• WHAT TO PRODUCE
Please transcribe exactly, and only, the lines of the data below between the line holding "You are a computer-use" and the line holding "Instruction: Click the", inclusive.

• SOURCE INFORMATION
══════════════════════════════
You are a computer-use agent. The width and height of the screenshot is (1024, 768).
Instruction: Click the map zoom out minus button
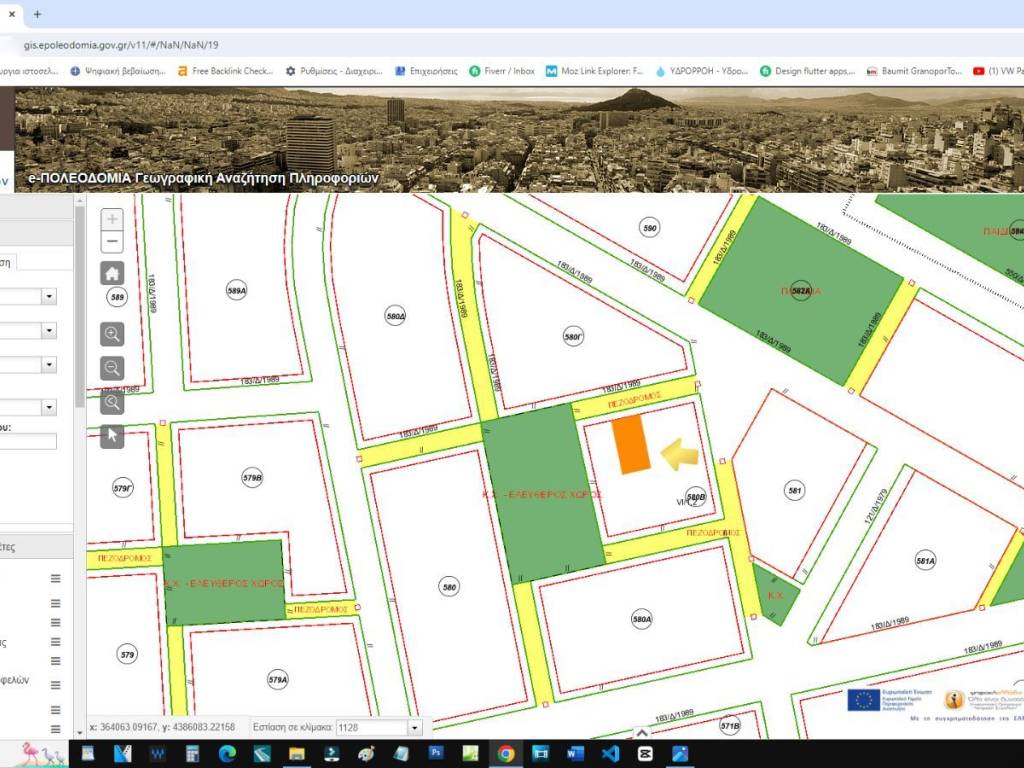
══════════════════════════════
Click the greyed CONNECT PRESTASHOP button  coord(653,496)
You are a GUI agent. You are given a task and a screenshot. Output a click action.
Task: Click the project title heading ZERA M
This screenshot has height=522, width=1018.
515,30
══════════════════════════════
• WRITTEN RESPONSE
You are a computer-use agent. The width and height of the screenshot is (1024, 768).
Instruction: Click the map zoom out minus button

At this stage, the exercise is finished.